Extracted data:
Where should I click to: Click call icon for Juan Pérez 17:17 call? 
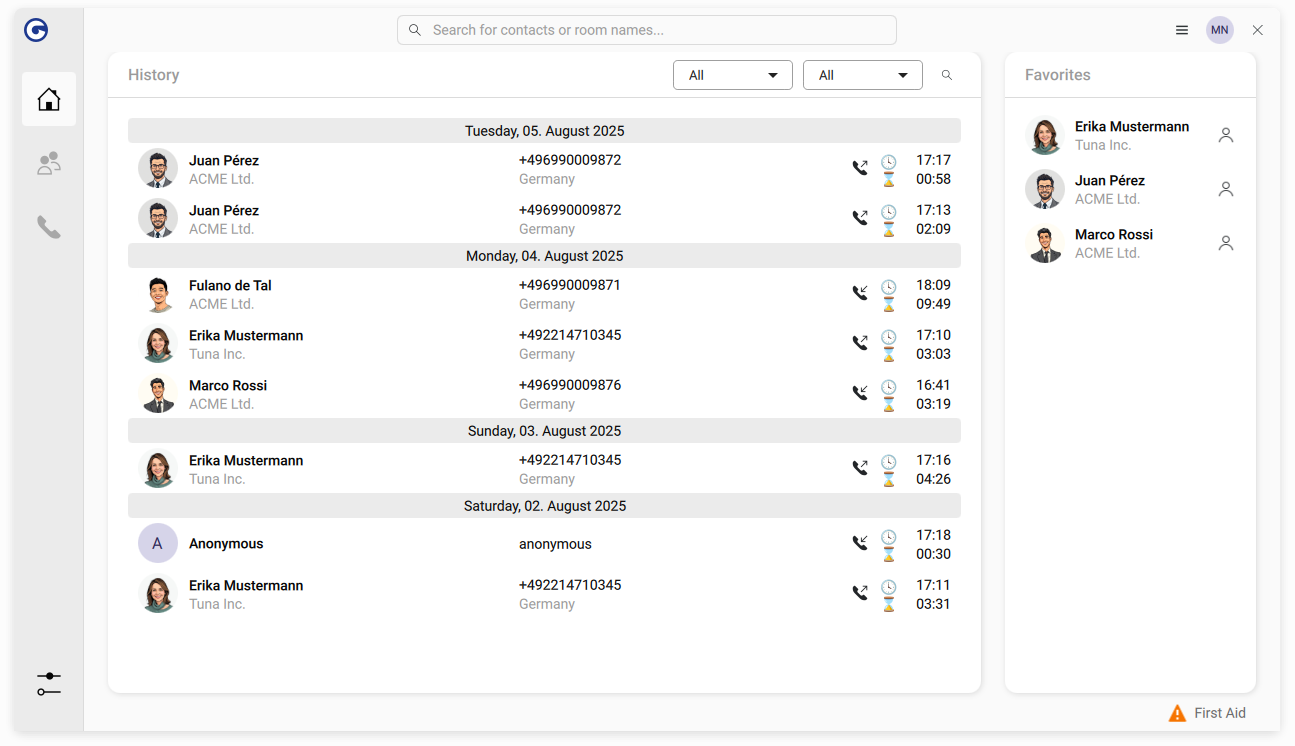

==

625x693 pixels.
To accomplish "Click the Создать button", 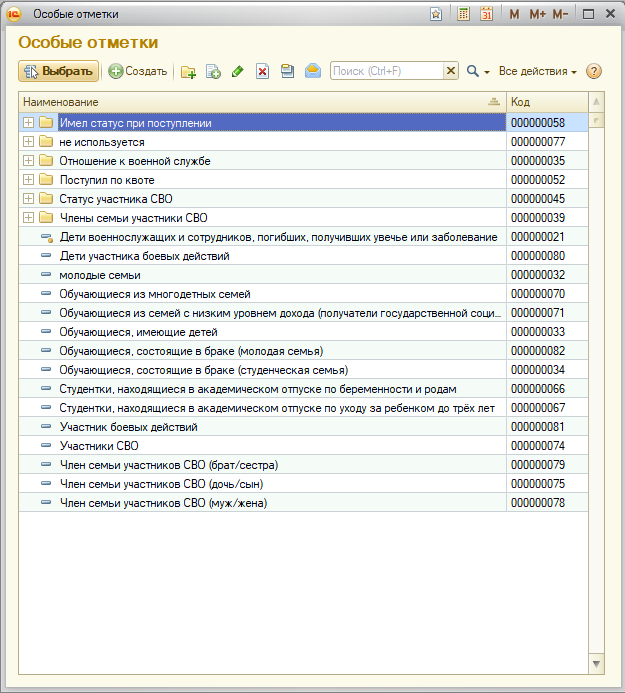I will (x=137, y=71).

...

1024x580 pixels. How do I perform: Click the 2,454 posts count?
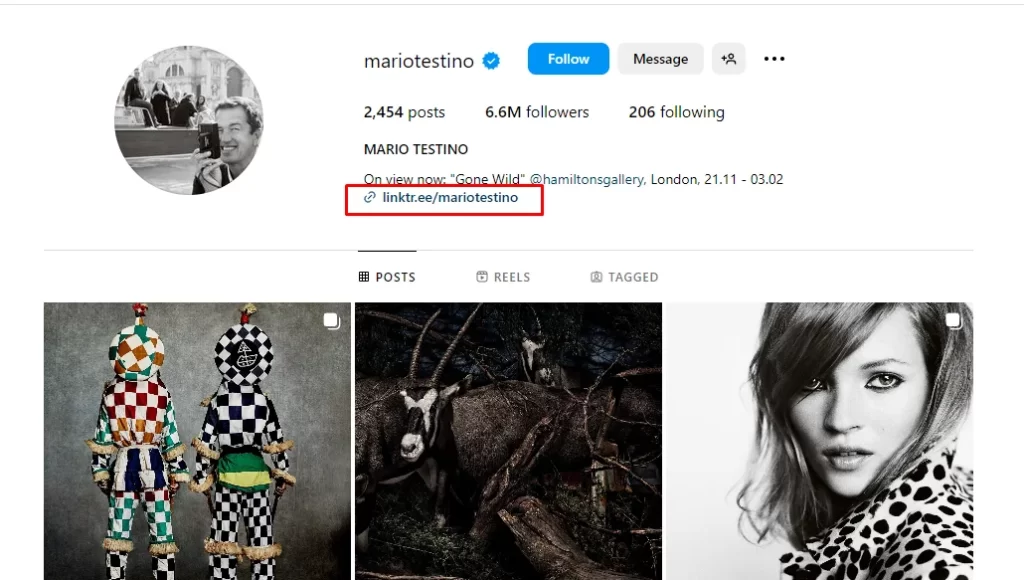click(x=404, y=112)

Given task:
Give the part of the entries that opens with the line containing "1024x580 pixels. How" and closes with the line containing "click(x=404, y=112)" again, changing "posts" to "followers" and keeping everything else the same. Leave the pictures out of your answer.

Expected answer:
1024x580 pixels. How do I perform: Click the 2,454 followers count?
click(x=404, y=112)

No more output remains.